Le rapport à l’oeuvre est un sujet qui m’intéresse particulièrement. La guerre est déclarée me semble être un exemple éloquent de l’influence du contexte de la création d’une oeuvre sur notre appréciation de celle-ci.

Si l’on ne sait pas que Valérie Donzelli a elle-même vécu les événements qu’elle semble décrire de manière si détachée, on peut croire qu’elle évite de s’y mesurer de front pour mieux servir ses effets de mise en scène. Si l’on connaît son histoire, et les circonstances entourant son oeuvre, il y a plus de probabilité, il me semble, que l’on puisse en apprécier toutes les nuances.

Est-il si important de départager le vrai du faux, le réaliste de l’invraisemblable, dans une oeuvre de fiction, qu’elle soit ou non autobiographique? J’y ai aussi pensé en voyant Marécages, du Québécois Guy Édoin, qui a pris l’affiche vendredi.

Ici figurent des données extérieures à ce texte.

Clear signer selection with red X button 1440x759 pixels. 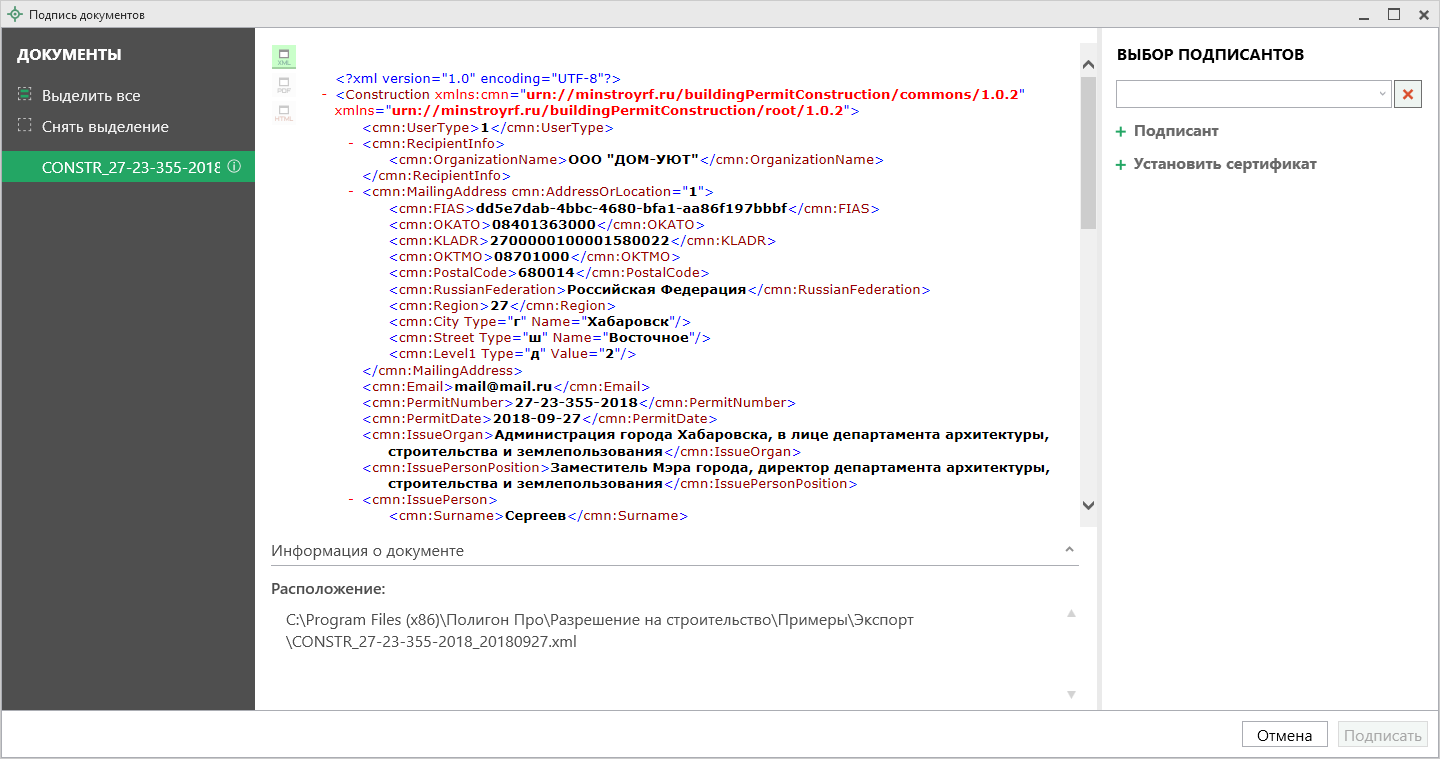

Je ne partage pas l’enthousiasme de plusieurs de mes collègues pour ce premier film prometteur qui, à mon sens, s’essouffle trop vite. Marécages a été tourné dans la ferme des parents du cinéaste, dans les Cantons-de-l’Est. Et propose une vision plutôt réaliste de la vie sur une terre agricole. Les difficultés de joindre les deux bouts, la routine quotidienne, les joies et le reste.

J’ai un ami qui a déjà travaillé dans une ferme. Et qui n’a pas aimé Marécages pour toutes sortes de raisons, notamment une scène, spectaculaire, qui laisse entendre que la perte d’un veau est un drame pour une famille d’agriculteurs (alors qu’il s’agirait plutôt, dans les faits, d’un irritant).

Guy Édoin a fait de cette scène, pour les besoins de son récit, un pivot dramatique illustrant la relation tendue entre un père et son fils. Une défaite de plus -de trop?- pour une famille menacée de faillite. En exagérant peut-être sa portée. Un détail qui, parce qu’il trafique d’une certaine manière la réalité, a dérangé mon ami. Et auquel je n’ai accordé aucune importance. Question, encore une fois, de bagage et de contexte.